Recognizing Investor “Comfort” Assets in Portfolio Optimization (Digest Summary)

  1. Vipul K. Bansal

Not all asset decisions fit neatly into the traditional risk–return paradigm of portfolio selection. For example, investors may wish to include in their portfolios a minimum percentage representation, or an absolute dollar amount, of socially conscious firms. The author presents an alternative to the traditional technique and illustrates it using gold as a comfort asset as applied to a portfolio of foreign currency–denominated securities.

What’s Inside?

Many investors want to add a minimum percentage of an asset to their portfolios because they are comforted by that asset. It is possible that this asset may not be appropriate according to the traditional risk–return framework of portfolio selection. The author uses gold as an example of such an asset; it is a common destination of investors’ “flight to quality.” The technique the author develops carries over directly to such other assets as environmentally or socially responsible firms. The author presents and illustrates an enhanced portfolio selection framework aimed at better incorporation of so-called comfort assets into a portfolio.

How Is This Research Useful to Practitioners?

The ultimate goal of portfolio management is to find the optimal mix that will maximize the investor’s utility of regular assets and the comfort asset. The author incorporates a framework for portfolio optimization that recognizes an asset that provides investors with utility that is separate from traditional risk and return. The portfolio’s optimal weights can be calculated by taking into account the combination of the investor’s degree of risk aversion and attraction to the “comfort asset.”

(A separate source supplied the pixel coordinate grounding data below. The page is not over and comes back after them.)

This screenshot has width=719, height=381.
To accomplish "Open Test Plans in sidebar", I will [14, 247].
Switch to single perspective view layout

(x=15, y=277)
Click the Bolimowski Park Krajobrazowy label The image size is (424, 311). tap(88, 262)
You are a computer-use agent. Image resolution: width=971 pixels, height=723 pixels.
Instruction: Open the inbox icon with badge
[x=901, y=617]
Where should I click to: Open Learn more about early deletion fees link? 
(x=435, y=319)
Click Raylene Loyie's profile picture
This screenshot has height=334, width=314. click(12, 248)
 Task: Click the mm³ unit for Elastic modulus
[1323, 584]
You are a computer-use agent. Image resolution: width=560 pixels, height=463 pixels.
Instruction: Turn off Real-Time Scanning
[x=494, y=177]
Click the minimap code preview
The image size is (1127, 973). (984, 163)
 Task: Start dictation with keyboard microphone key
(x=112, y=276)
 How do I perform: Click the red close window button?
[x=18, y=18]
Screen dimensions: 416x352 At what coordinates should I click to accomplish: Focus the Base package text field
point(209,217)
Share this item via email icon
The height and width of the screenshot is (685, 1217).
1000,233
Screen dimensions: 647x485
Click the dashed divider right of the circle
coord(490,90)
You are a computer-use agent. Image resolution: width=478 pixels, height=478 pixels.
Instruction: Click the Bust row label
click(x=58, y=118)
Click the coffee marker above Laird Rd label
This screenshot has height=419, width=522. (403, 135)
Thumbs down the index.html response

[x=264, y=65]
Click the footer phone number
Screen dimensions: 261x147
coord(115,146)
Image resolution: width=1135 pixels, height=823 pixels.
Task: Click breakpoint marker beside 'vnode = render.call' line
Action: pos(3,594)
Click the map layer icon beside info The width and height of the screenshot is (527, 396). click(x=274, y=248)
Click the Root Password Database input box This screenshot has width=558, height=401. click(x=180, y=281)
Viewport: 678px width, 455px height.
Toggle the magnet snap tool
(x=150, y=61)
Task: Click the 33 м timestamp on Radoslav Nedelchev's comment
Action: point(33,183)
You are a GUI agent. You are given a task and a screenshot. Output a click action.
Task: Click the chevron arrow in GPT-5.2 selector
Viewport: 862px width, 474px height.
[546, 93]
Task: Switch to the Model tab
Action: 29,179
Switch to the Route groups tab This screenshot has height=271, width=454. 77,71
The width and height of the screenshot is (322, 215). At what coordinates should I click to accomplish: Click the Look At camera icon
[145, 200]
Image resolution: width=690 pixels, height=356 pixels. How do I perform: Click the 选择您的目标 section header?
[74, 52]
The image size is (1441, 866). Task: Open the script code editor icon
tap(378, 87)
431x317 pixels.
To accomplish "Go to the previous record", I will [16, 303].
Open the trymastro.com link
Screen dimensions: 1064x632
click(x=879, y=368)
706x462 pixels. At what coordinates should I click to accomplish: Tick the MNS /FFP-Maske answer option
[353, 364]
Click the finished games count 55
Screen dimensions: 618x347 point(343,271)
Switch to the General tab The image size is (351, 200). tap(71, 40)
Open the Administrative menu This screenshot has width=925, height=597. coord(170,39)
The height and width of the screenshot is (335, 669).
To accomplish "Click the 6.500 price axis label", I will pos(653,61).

How Did the Author Conduct This Research?

The author starts with the traditional portfolio optimization methodology for a portfolio of foreign currency–denominated securities, including gold. In the traditional model, the investor seeks to maximize utility, which is a function of the portfolio’s expected return and the investor’s degree of risk aversion. As aversion to risk increases (i.e., as an investor becomes more willing to trade off expected return for less risk), the foreign portfolio weight increases.

To measure the amount of expected return the investor is willing to give up at the margin in exchange for comfort, the author creates a “discomfort index” and introduces gold as an offsetting “comfort asset.” Gold is recognized both as an asset that presents an imperfect correlation with the foreign currency and as a comfort provider.

Gold can alleviate discomfort in a portfolio in variety of ways. Inflation decreases the purchasing power of the paper currency. Gold serves as a haven from the effects of inflation and becomes more attractive when paper assets exhibit greater volatility. The author incorporates the “comfort asset” via a simple variation in the traditional risk–return equation. The investor seeks to maximize utility considering three elements: risk, return, and comfort. An increase in the investor’s desire for comfort shifts the exposure to the foreign portfolio downward and the exposure to gold upward.

Abstractor’s Viewpoint

Portfolio managers are constantly faced with situations in which investors want to add assets to their portfolios because those assets make them “happy.” Investors have many reasons to include assets in their portfolios that do not fit into an optimal mean–variance framework (e.g., the assets are socially conscious or environmentally friendly). The approach the author develops allows investors to make the optimal asset allocation decision while including “comfort assets” in their portfolios. He uses gold as an example of a comfort asset to develop the model. The investor in the framework, recognizing gold as both a currency diversifier and “desired asset,” chooses the optimal asset allocation (including currency hedging) independent of gold’s expected return, risk, and correlation with other assets. This procedure can be applied to any asset class that the investor finds comfort in.